The visit by U.N. High Commissioner for Human Rights Zeid Ra’ad al-Hussein came three weeks after the Horn of Africa nation swore in new prime minister Abiy Ahmed, who has pledged reforms in the wake of state repression and violence.
In the Oromiya region that Zeid visited, hundreds of people have been killed in violence since 2015, triggered by demonstrations over land rights that broadened into calls for political freedoms.
In many instances, security forces opened fire on protesters, according to the United Nations.
The choice of 41-year-old Abiy by the ruling Ethiopian People’s Revolutionary Democratic Front (EPRDF) is seen as an effort by the coalition, in power since 1991, to ease ethnic tensions and appeal to legions of disaffected youth, particularly in regions like Oromiya, where he is from.
Zeid said he met Abiy as well as traditional elders in Oromiya. He also met recently released opposition politicians and civil society activists during his visit this week.
“When I compare how only a few years ago, it would not have been conceivable that the human rights high commissioner undertakes a visit to Ethiopia,” he said in an interview.
“I (have) been given access in a way that I did not think was possible.”
The U.N. human rights office also signed an agreement to increase cooperation with the government, he said.
During his last visit to Ethiopia a year ago, Zeid urged the government to expand civic space and rights, and requested permission to investigate violence in Oromiya.
The government declined his request.
Since replacing Hailemariam Desalegn - who resigned in February amid unrest threatening the ruling coalition’s tight grip - Abiy has vowed “a new political beginning” including more democratic rights.
The country of 100 million people shares borders with volatile states including Somalia and Sudan. The government has long been accused by rights groups of using security concerns as an excuse to stifle dissent and the media.
Ethiopia’s 547-seat parliament does not have a single opposition member. Opposition parties accuse the EPRDF of rigging the 2015 election.

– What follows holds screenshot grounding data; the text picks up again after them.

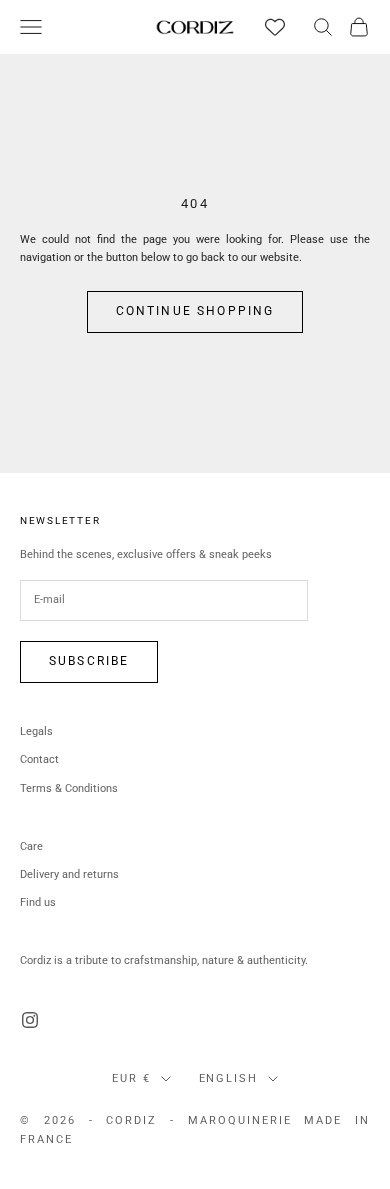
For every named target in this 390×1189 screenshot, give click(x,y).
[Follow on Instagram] (30, 1020)
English (229, 1078)
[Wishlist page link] (275, 27)
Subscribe (89, 661)
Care (31, 846)
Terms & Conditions (69, 788)
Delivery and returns (69, 874)
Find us (38, 902)
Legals (36, 731)
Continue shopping (195, 311)
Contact (39, 759)
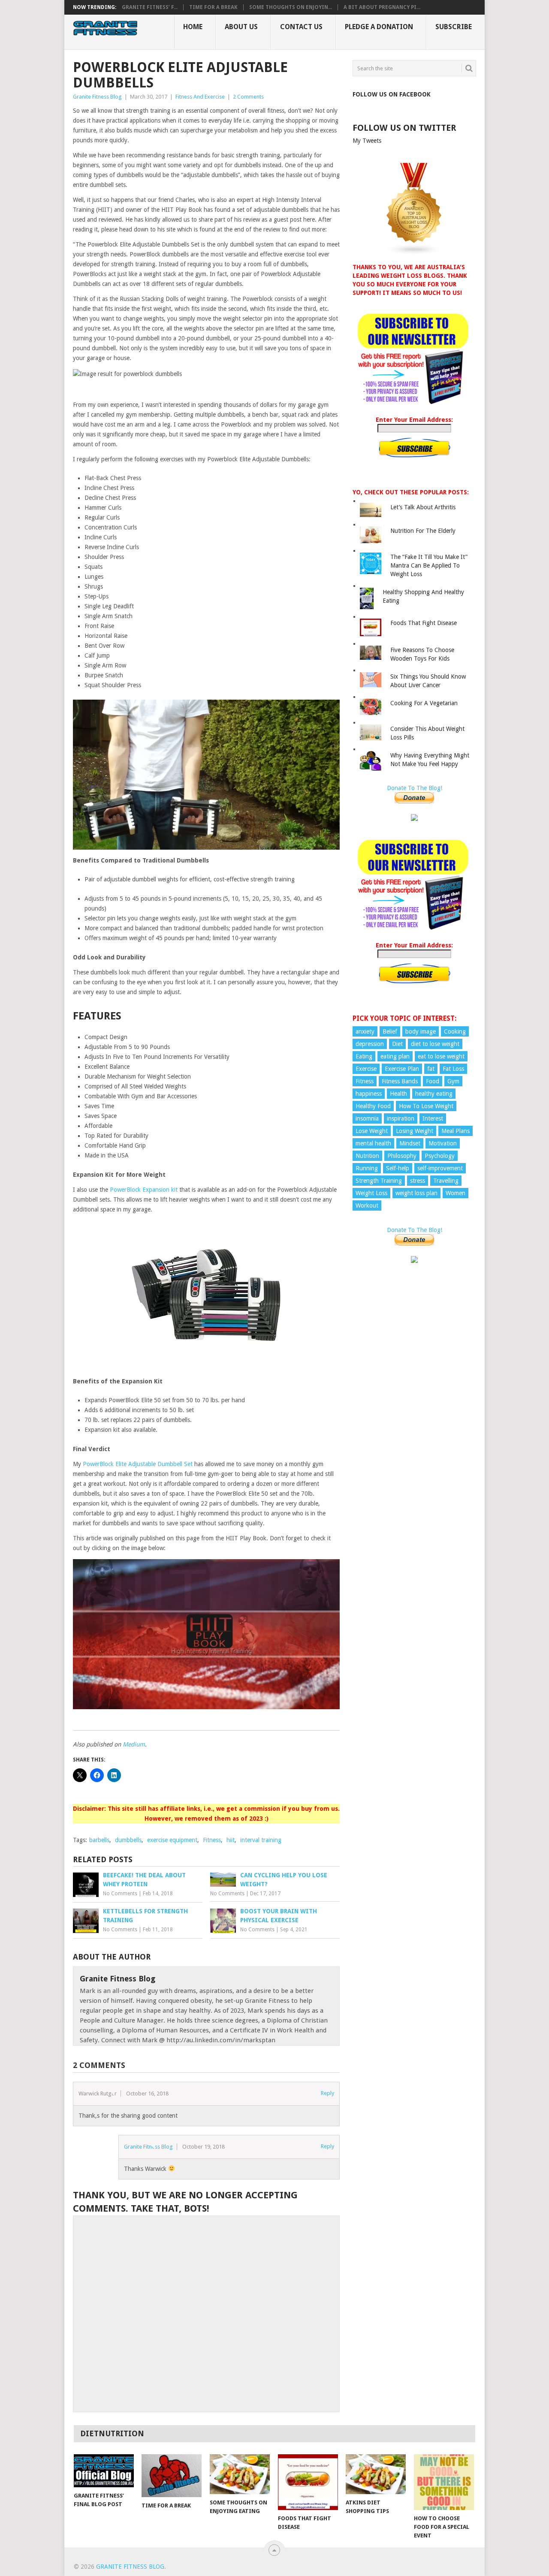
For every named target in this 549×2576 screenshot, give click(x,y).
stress (417, 1180)
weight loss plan (416, 1193)
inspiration (400, 1118)
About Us (241, 27)
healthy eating (433, 1093)
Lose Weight (372, 1130)
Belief (390, 1031)
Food (432, 1081)
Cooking (455, 1031)
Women (455, 1193)
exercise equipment (172, 1840)
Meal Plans (455, 1130)
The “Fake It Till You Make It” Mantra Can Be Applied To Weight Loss (429, 565)
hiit (230, 1840)
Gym (453, 1081)
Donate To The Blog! (414, 788)
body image (420, 1031)
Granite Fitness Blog (97, 96)
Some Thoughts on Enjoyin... (290, 7)
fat (430, 1068)
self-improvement (440, 1168)
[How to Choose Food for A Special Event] (444, 2482)
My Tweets (367, 140)
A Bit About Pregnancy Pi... (382, 7)
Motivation (442, 1143)
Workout (367, 1205)
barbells (99, 1840)
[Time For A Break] (172, 2475)
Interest (432, 1118)
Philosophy (401, 1155)
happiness (369, 1093)
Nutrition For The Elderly (422, 530)
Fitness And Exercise (200, 96)
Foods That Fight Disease (423, 622)
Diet (397, 1043)
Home (192, 27)
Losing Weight (414, 1130)
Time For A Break (213, 7)
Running (367, 1168)
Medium (134, 1744)
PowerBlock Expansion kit (144, 1189)
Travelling (446, 1180)
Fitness (212, 1840)
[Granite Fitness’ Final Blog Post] (104, 2470)
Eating (364, 1056)
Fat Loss (453, 1068)
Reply (327, 2093)
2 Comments (248, 96)
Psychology (440, 1155)
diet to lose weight (435, 1043)
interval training (260, 1840)
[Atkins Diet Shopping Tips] (376, 2474)
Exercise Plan (402, 1068)
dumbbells (128, 1840)
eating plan (395, 1056)
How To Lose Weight (426, 1106)
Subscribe (453, 27)
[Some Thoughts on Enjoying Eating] (240, 2474)
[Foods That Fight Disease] (308, 2482)
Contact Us (301, 27)
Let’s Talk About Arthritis (422, 507)
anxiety (365, 1031)
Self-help (397, 1168)
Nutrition (367, 1155)
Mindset (409, 1143)
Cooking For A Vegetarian (424, 703)
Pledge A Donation (379, 27)
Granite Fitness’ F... (150, 7)
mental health (373, 1143)
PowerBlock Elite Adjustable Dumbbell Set (138, 1464)
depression (370, 1043)
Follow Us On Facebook (392, 94)
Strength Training (379, 1180)
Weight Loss (371, 1193)
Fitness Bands (400, 1081)
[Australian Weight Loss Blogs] (414, 253)
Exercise (366, 1068)
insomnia (367, 1118)
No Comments (120, 1894)
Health (398, 1093)
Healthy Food (373, 1106)
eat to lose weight (441, 1056)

Abiy has spent his first weeks in office travelling the country, including to Oromiya and Amhara, another region where protests have taken place. Zeid said his office has requested access to Amhara.
Abiy has not lifted a six-month state of emergency announced by the ruling coalition the day after Hailemariam resigned in February. Analysts say this indicates the challenge he faces in promising reforms publicly while privately persuading the EPRDF to loosen its hold.
Zeid declined to comment on whether the state of emergency should be lifted.
But he said his recommendation to the previous government - “that it needed to open up” - “seems to be happening”.
“I think people believe there is cause for optimism,” he said.